Photo 1: Time of photo 5:51pm. ISO 160, f/4.5, 1/3s, -5/3 EV

Photo 2: Time of photo 12 midday. ISO 100, f/6.3, 1/400s, -4/3 EV

I slightly prefer the first photo taken at dusk. The purple sky and small pools of water reflecting the sky are particularly successful I think. In both images the wide angle view emphasises the large space, and the lights give the vertical space some definition. The white lines painted on the ground lead the eye through the image.

Speaking of leading lines through an image, check out this awesome photo taken in New York by Stephen Doyle and photographed by Stephen Wilkes, he has installed tape on the floor/walls and then photographed kids over the top. The effect is incredible.

Exercise 19: A single figure small

The task for this exercise was to photograph '... a place which is mostly free of people, yet with an occasional figure passing through it'. And I guess it should be somewhat interesting too?

I went walking at Southbank for a short while on the weekend and took a couple of photos. The first is a someone standard photograph of the front of the train station, with someone exiting the frame on the right. Although convention is to have people walking into the frame, I thought it was more interesting in some ways having him exit the frame, i.e. just arrived on a train and leaving the train station area. Not sure. Anyway, he is dynamically placed close to the edge of the frame. Bright blue sky in the background (matching my person's outfit, though obviously I didn't plan for that!) and lovely brick building with a yellow post as accent in the foreground.

The second photo is of one of the fancy hotels in the area, the Mantra. I had not spotted the pool before, and I think it fits in nicely with this exercise which was to see if you (the viewer) can have a delayed reaction in noticing the figure. In this case it is not the scale that is unusual but the presence of the figure indicates that actually there is a pool overlooking the road! I like the strange relationship of the traffic lights superimposed on the building and man, and also like the bold oranges and blues in this image. The strong geometric lines are effective also (though some may say might work better on a diagonal?)

The inclusion of people as small accents in these two photos _definately_ make for more interesting images of the buildings and this is a technique I will continue to explore with my photo making.

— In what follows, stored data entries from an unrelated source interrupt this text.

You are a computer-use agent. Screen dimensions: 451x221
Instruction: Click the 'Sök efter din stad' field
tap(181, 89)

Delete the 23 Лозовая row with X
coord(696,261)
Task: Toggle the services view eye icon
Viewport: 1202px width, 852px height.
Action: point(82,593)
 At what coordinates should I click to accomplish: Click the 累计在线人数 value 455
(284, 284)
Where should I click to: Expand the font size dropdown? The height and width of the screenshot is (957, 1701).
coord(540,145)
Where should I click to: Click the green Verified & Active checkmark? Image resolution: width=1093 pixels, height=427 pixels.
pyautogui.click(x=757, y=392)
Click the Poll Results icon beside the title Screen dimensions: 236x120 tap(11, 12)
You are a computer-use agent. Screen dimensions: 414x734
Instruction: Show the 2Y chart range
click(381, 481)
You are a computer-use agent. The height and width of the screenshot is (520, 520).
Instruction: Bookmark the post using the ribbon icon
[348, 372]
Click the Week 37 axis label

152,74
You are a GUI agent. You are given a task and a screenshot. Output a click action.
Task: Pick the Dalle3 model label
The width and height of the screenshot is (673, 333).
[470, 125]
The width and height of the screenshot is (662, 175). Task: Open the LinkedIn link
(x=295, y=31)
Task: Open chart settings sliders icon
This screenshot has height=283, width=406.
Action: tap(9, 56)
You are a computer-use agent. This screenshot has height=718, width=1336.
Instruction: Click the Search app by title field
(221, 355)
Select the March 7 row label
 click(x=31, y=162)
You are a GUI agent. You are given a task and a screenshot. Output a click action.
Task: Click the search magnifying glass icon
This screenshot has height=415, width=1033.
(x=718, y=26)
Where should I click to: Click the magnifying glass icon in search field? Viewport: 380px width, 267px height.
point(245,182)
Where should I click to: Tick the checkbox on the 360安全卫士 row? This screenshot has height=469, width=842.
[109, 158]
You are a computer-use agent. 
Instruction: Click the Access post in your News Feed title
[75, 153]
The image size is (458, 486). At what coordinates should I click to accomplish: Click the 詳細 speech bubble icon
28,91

Thursday, 15 September 2011

Assignment 3: Buildings in use

I have recently completed Assignment 3, which is titled  Buildings in use. I have chosen 5 buildings to photograph for this Assignment. I have found capturing each of the buildings to be quite challenging – finding both the 'right' angle and viewpoint and then good light is hard.

Building 1. RCH Bus Station, Herston
A bus station on the Northern Busway, Brisbane.

Photo 1. Overview of Station

Photo 2. Bus departing station

Photo 3. Passengers alighting onto bus

Photo 4. Stand behind yellow line, Platform 1

Building 2. Bridge, Airlink project, Herston
Part of Australias largest construction project, a bridge over the entrance to the Clem Jones tunnel.

Photo 5. Isolated bridge

Photo 6. Bridge amidst massive construction project

Photo 7. Light post and crane

Building 3. Spicers Hidden Vale Resort
Luxury resort west of Brisbane - such a treat to visit and photograph!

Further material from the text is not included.